The Community Engagement Coordinator explained that, in their experience, the key was to make it clear, in every way, that the local communities were “much more than a source of trial participants”. The centre had to be seen as deeply invested in the well-being of the community. Relationships and bonds had to be formed which transcended the immediate medical needs of the participants. Youth engagement programmes had to be conceived and implemented.
Above all, and to preclude any possibility of negative “pushback” from the community after the study was already fully launched, there had to be prior diligent and prolonged counselling to ensure that when “informed consent” was given, it really was truly well informed.
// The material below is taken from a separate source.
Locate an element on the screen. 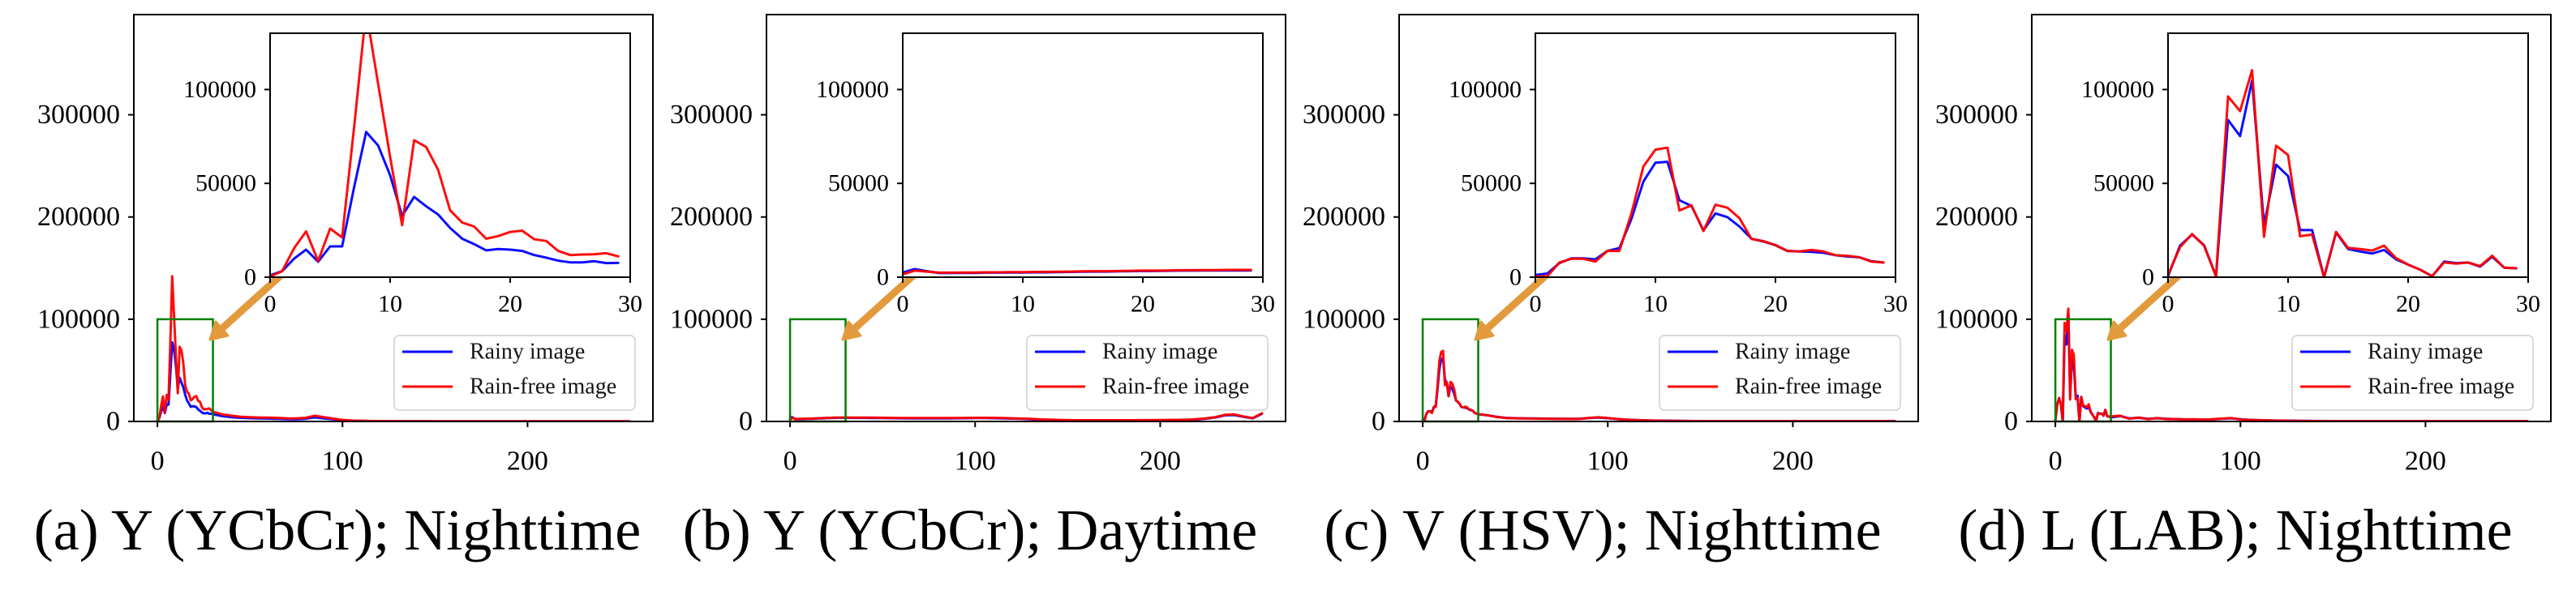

Hence an elaborate filtering procedure was needed to ensure that all who were enrolled knew what they were in for – including potential side effects.
“No short-cuts, when it comes to informed consent” has been the guiding principle for volunteer enrollment. And that is why the Desmond Tutu Emuvundleni Research Centre building is now being expanded to create room for more labs and other research facilities – when it could otherwise so easily have been burnt down.